Europa trava produção de plásticos circulares e afasta indústria das metas climáticas
A transição para uma economia sustentável está a perder força no continente europeu. Entre 2022 e 2024, o crescimento anual da produção de plásticos circulares tombou para apenas 1,2%, um contraste ab...

A transição para uma economia sustentável está a perder força no continente europeu. Entre 2022 e 2024, o crescimento anual da produção de plásticos circulares tombou para apenas 1,2%, um contraste abrupto com os 13,6% registados nos quatro anos anteriores. Os dados constam do mais recente relatório da associação Plastics Europe.
O impacto da perda de competitividade
Enquanto a Europa desacelera, o resto do mundo ganha velocidade. A produção global de plásticos circulares subiu de 5% para 7,7% no mesmo período. A procura interna europeia reflete este arrefecimento, caindo de um ritmo de crescimento de 16,2% em 2022 para uns modestos 4% em 2024.
Rob Ingram, presidente da Plastics Europe e diretor executivo da Ineos, aponta o dedo aos elevados custos energéticos, aos custos das emissões e à ausência de concorrência leal no comércio global. O dirigente alerta que o continente assiste a uma descarbonização feita à custa da desindustrialização da economia e avisa que a indústria não conseguirá cumprir as metas climáticas se a tendência continuar.
Dependência externa e desperdício de resíduos
Atualmente, os plásticos circulares representam 15,8% do total fabricado na Europa. No entanto, este valor ganha peso sobretudo porque a produção europeia de plásticos fósseis tradicionais caiu 8,3% naqueles dois anos.
A dependência face a outros blocos económicos agrava o cenário. Cerca de 19% da procura europeia por plásticos circulares é satisfeita através de importações. A dependência de plásticos fósseis importados é ainda maior, cobrindo 25% da procura. Em paralelo, mais de 12% dos resíduos recolhidos são reciclados fora das fronteiras europeias.
O destino final do lixo plástico mantém-se como um problema crónico. Embora a taxa de reciclagem tenha subido para os 29,6%, mais de 70% dos resíduos europeus ainda terminam em incineradoras ou aterros sanitários.
Exigência de novas medidas regulatórias
Virginia Janssens, diretora-geral da Plastics Europe, exige uma mudança de perspetiva.
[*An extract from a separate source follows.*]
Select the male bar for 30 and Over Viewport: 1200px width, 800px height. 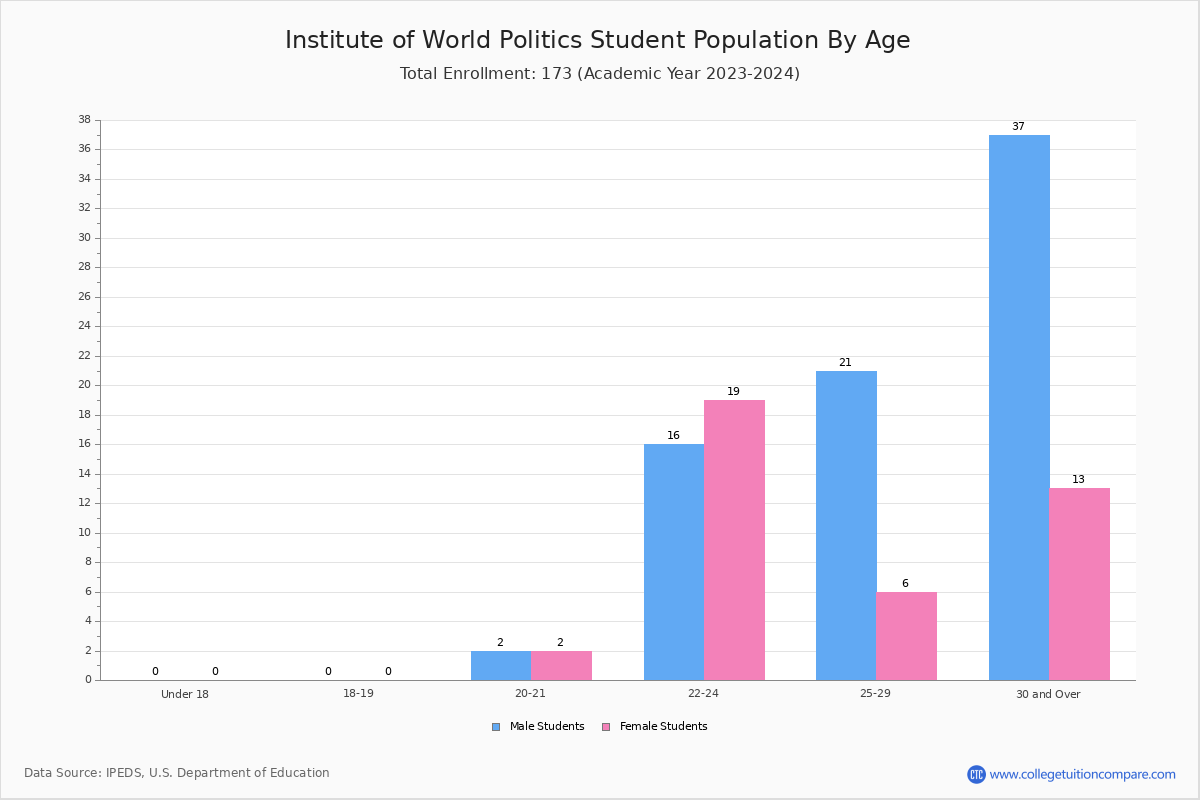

A responsável defende que os resíduos devem ser tratados como ativos valiosos e reclama legislação que torne a reciclagem financeiramente atrativa para o tecido empresarial.
A instabilidade internacional reforça a urgência desta transição. A crise no Golfo evidenciou a vulnerabilidade europeia face aos choques do mercado de combustíveis fósseis. Para os líderes do setor, consolidar a economia circular deixou de ser uma alternativa para se tornar numa necessidade de sobrevivência industrial e ambiental.